The problem raised issues amongst commissioners as a result of the property is house to the historic Jackson-Novy-Kelly-Hoey Home. On the time, the commissioners appeared to have the same opinion with Chair Terri Myers {that a} front-yard pool would set a “dangerous precedent.”

At this assembly, although, the owners, Robert and Michelle Kinney, had a change in fortune. Voting 6-3, the fee reluctantly voted to permit a front-yard swimming pool to be constructed on the historic property.

The approval is probably going the results of the owners’ endurance and willingness to work with the landmark fee.

Robert Kinney stated the result is the “end result of a nine-month course of throughout which we listened to and executed on important suggestions from the committee.” The largest change to the proposal was geared toward addressing the fee’s major problem – that the presence of a swimming pool would distract from the historic nature of the house.

Because the fee final heard the request, the plans have been altered and the pool will not be seen from the road.

To strengthen their case additional, the owners compiled an inventory of different historic houses within the space which have had swimming pools put in in recent times.

One of many examples highlighted in the course of the assembly was the Davis-Sibley Home at 2210 Windsor Highway. The property, which was constructed in 1932, didn’t have a pool put in till the Nineteen Sixties. Regardless of the decades-long hole between the preliminary development and the set up of a pool, the Davis-Sibley Home is still a historic landmark.
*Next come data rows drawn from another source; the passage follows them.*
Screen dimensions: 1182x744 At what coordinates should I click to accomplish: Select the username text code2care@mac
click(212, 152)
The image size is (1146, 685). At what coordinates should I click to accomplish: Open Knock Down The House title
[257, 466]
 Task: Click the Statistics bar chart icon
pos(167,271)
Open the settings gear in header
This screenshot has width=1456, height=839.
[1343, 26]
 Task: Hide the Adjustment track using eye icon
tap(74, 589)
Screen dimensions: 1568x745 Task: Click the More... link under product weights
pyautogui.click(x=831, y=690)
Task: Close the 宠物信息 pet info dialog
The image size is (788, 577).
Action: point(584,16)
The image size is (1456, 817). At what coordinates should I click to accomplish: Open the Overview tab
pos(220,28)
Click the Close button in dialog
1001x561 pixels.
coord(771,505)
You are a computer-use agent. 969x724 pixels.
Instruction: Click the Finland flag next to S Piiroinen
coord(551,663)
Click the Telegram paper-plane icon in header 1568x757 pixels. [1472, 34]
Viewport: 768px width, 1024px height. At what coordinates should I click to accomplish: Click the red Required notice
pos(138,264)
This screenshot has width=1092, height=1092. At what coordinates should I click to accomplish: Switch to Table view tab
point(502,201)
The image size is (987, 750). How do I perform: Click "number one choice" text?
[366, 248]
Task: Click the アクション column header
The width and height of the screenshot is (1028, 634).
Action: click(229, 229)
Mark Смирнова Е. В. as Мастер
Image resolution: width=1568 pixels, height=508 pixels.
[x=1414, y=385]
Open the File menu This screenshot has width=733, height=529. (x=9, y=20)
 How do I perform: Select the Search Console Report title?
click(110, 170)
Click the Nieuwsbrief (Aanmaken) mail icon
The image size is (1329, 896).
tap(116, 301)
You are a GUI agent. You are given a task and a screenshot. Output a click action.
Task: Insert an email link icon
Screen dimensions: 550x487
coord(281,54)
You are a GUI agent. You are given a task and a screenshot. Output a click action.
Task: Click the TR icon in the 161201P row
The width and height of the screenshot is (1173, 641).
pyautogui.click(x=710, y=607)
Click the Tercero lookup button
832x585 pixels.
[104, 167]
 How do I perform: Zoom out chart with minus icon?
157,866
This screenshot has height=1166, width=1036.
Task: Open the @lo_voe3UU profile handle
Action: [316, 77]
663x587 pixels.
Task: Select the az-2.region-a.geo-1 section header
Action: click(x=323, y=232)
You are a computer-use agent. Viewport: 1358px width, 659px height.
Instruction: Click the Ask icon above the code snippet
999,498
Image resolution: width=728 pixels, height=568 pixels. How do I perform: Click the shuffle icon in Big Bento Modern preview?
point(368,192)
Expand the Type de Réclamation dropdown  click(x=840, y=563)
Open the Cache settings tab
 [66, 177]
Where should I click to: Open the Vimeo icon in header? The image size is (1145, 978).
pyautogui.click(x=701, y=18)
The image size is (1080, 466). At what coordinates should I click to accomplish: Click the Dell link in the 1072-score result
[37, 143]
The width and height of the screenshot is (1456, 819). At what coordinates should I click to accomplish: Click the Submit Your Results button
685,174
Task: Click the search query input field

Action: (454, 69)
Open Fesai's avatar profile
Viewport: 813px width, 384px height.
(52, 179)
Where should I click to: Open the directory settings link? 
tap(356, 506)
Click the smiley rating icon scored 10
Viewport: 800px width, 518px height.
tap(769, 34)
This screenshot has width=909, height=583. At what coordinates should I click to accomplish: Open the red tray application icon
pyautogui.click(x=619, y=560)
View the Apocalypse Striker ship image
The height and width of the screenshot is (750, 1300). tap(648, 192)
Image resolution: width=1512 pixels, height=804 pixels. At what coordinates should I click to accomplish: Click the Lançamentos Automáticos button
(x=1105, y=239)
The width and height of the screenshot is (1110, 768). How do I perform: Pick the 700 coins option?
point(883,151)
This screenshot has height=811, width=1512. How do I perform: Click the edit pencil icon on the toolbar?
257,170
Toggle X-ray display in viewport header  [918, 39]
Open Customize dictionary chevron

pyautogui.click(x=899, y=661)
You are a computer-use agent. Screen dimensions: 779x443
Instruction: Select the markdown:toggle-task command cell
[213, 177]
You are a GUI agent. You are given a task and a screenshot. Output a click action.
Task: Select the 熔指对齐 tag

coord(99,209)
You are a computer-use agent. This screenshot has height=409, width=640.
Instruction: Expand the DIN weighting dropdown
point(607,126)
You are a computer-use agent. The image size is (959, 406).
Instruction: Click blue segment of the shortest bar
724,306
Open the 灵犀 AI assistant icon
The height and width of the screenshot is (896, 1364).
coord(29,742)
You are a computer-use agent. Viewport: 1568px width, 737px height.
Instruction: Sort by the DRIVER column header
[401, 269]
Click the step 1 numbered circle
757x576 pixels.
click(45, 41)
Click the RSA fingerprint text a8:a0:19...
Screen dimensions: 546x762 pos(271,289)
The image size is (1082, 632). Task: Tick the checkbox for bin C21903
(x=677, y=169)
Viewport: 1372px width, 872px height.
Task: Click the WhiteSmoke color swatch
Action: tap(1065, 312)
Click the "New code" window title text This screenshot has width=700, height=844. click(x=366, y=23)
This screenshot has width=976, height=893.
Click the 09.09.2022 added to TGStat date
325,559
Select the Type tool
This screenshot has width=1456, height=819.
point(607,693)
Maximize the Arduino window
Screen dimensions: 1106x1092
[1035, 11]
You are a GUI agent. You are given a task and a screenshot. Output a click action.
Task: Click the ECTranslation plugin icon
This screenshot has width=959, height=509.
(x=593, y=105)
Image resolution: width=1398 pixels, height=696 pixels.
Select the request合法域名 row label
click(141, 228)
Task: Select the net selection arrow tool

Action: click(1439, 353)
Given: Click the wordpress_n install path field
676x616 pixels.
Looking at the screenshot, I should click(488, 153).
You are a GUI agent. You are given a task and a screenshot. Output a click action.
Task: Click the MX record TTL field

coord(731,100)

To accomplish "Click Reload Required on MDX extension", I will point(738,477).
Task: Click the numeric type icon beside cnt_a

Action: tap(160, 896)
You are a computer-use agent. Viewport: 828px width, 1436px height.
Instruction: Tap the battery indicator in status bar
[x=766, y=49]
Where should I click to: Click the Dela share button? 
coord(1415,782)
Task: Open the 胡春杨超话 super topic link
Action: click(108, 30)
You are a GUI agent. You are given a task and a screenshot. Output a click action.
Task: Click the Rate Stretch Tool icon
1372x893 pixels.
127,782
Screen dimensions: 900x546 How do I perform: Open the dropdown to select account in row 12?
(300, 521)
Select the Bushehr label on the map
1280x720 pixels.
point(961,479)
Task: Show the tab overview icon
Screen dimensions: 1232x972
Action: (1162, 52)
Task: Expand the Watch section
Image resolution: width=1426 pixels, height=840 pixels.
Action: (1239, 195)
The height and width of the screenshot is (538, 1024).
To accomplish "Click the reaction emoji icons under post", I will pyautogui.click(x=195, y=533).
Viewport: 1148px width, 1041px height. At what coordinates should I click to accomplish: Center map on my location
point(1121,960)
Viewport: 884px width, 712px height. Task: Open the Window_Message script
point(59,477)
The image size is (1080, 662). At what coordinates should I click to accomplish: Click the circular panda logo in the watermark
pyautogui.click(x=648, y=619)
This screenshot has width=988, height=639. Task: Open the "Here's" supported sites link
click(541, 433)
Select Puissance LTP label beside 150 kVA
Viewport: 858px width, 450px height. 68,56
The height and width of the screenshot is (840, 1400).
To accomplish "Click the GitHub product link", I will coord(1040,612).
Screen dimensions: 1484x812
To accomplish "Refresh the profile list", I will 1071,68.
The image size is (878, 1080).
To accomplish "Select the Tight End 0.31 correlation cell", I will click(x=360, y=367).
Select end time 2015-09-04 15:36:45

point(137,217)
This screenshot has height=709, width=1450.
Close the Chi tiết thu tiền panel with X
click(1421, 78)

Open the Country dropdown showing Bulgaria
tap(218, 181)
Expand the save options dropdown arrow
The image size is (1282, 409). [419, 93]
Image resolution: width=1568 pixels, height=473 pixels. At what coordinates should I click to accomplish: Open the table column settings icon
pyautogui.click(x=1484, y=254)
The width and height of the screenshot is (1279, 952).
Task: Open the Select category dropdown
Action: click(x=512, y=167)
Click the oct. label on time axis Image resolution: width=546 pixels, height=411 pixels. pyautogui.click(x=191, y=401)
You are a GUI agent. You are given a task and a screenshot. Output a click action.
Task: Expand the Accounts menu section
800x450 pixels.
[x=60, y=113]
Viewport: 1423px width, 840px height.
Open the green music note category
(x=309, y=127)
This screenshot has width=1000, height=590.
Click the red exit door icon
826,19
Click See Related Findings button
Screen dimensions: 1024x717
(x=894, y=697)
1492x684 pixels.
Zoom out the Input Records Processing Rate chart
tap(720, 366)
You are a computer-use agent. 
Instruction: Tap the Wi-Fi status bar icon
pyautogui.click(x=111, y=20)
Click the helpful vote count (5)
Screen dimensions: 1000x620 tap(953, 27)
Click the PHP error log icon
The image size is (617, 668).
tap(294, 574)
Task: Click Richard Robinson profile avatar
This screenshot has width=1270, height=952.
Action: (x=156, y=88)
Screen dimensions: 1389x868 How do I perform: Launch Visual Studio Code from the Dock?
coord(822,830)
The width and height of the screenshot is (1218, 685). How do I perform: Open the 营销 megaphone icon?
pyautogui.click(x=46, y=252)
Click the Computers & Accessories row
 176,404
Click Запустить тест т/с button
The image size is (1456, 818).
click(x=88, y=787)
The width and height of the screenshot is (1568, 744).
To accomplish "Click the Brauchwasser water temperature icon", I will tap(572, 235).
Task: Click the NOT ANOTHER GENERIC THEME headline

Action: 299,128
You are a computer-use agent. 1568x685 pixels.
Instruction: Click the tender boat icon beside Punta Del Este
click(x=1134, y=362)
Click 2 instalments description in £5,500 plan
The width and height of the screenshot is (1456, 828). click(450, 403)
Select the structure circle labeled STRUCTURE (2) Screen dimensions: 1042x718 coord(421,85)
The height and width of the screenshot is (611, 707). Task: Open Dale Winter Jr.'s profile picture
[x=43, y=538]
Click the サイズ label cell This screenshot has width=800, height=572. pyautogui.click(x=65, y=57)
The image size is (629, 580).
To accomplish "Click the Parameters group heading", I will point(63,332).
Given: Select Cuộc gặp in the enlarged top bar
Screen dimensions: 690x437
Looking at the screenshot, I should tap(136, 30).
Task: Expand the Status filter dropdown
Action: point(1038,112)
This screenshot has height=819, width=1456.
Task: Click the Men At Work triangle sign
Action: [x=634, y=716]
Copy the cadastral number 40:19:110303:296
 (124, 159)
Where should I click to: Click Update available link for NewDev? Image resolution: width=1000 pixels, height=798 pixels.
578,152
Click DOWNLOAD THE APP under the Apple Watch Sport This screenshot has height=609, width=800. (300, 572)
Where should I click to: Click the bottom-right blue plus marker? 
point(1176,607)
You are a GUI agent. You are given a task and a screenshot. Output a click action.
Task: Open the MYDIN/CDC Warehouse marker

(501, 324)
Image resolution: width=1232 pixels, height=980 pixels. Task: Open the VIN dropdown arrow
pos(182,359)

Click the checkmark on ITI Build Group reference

One other, much less contentious bottleneck within the software course of was the proposal for a fence that may go across the perimeter of the property.

To make their case, the owners took an analogous method as they did to justify the pool set up by gathering examples of historic houses that had fences put in after their designation.

One instance cited within the software proposal is the Steck Home at 305 E. thirty fourth St., the place an ornate metallic fence was accepted by the fee. The broad conclusion in that case was that open fencing didn’t have a lot of an affect on the historic character of the house.

The owners discovered an advocate in Elizabeth Brummett with the Historic Preservation Workplace, who advised the commissioners that, “at this level, now we have an applicant who has been working in good religion to attempt to arrive at a design that the fee will approve and so I wish to attempt to meet them midway when it comes to the fence.”

This time round, the Kinney proposal obtained an outpouring of group assist. Earlier than the assembly, the Historic Landmark Fee obtained almost 40 written feedback from owners and residents supporting the undertaking.

In a single remark, Tommy Craddick Jr. stated, “2406 Harris is in wonderful form and I totally assist the modifications they’ve requested. The modifications are an superior addition to the neighborhood.”

When it got here time to debate the findings and the case, the commissioners didn’t have a lot pushback in regards to the set up of the fence. Nonetheless, they had been nonetheless very a lot divided on the pool.

Commissioner Kelly Little advised the fee, “I do assume on this case that development of the pool within the entrance yard of this home, the place it’s not eradicating any historic options … and won’t be seen from the road, I believe that doesn’t meet the factors for having an impact on historic property.”

Commissioner Carl Larosche stated his problem with the proposal was that “there’s not sufficient context come what may to know this pool. There’s no doc put forth that reveals the pool, the geometry, the configuration. Is there a diving board? Is there not?”

Ultimately, there was no clear decision among the many commissioners. When it got here time to vote, commissioners Beth Valenzuela, Caroline Wright and Larosche all voted in opposition to.

The Austin Monitor’s work is made attainable by donations from the group. Although our reporting covers donors every now and then, we’re cautious to maintain enterprise and editorial efforts separate whereas sustaining transparency. An entire record of donors is on the market here, and our code of ethics is defined here.